Pontoise : « une fausse attestation, c’est l’autoroute directe pour la prison »

Publié le 11/05/2023

Deux prévenus comparaissent ensemble, le 7 avril, devant le tribunal correctionnel de Pontoise. Tous les deux sous bracelet électronique, ils ont fourni une fausse attestation à leur conseiller pour justifier d’une entorse aux règles de leur liberté conditionnelle.

Pontoise : « une fausse attestation, c’est l’autoroute directe pour la prison »
Tribunal de Pontoise (Photo : ©J. Mucchielli)

Thomas et Aimé ne se connaissent pas, mais ils ont un point commun : tous les deux sont détenus à domicile sous surveillance électronique (DDSE). Le premier a obtenu cette mesure de détention à domicile le 4 octobre 2022, après un an de prison pour extorsion et détention de produits stupéfiants.  Le second est également sorti en octobre 2022, après trois ans et demi de détention effectués en exécution de plusieurs courtes peines. Sa fin de peine est fixée à décembre 2024.

Le 5 mars dernier, Thomas, 21 ans, doit rentrer chez lui à 16h, c’est même ce qu’il s’apprête à faire lorsqu’il croise des amis vers 15h qui insistent pour qu’il se joigne à eux. Ils vont traîner au centre commercial, ne font rien de spécial mais passent du temps ensemble. Thomas a l’impression de profiter enfin avec ses amis, et se dit qu’il trouvera bien un moyen de ne pas se faire pincer. Difficile de faire admettre que « trainer avec ses amis au centre commercial » est un argument valable auprès de l’administration.

Thomas ouvre l’application Snapchat et trouve facilement un compte qui délivre de faux documents. Il récupère une fausse attestation de passage aux urgences, qu’il fournit à sa conseillère pour justifier son manquement.

Le 12 mars, Aimé est à une veillée familiale suite au décès de son père alors qu’il aurait dû se trouver chez lui.

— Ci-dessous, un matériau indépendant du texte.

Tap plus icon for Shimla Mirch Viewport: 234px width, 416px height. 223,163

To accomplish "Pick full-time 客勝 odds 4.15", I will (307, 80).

Comme Thomas, il doit justifier de son entorse aux règles qui lui ont été imposées, et comme Thomas, il choisit de dégoter une fausse attestation de passage aux urgences, auprès du même compte Snapchat. Il s’empresse alors de fournir l’attestation à sa conseillère.

« C’était juste pour esquiver la prison »

La manoeuvre aurait pu se dérouler sans accroc, si Thomas et Aimé n’avaient pas la même conseillère. Elle remarque que les deux attestations sont strictement identiques, fait un rapport d’incident au juge d’application des peines (que les deux prévenus partagent également) et contacte les urgences, qui confirment que les deux probationnaires ne sont pas venus récemment dans leur établissement. On trouve un passage ancien de Thomas, et on en conclut qu’il a falsifié ce document pour en établir un le 5 mars. On pense également qu’il aurait pu fournir Aimé.

Mais ce n’est pas le cas, soutient Thomas à l’audience de comparution immédiate de Pontoise, ce 7 avril. Il explique brièvement comment il s’est procuré l’attestation sur Snapchat, et tente de se justifier : « Dans ma tête je me suis pas dit je vais me moquer du CPIP (NDLR : conseiller pénitentiaire d’insertion et de probation), c’était juste pour esquiver la prison », se justifie-t-il, apparemment désolé.  Titulaire d’un diplôme de littérature passé en prison et actuellement doté d’un emploi, il attend avec impatience sa fin de peine, prévue pour le mois d’août.

La présidente interroge maintenant Aimé, 27 ans, qui avait quant à lui une excellente raison de solliciter une dérogation : participer à la veillée funéraire de son père.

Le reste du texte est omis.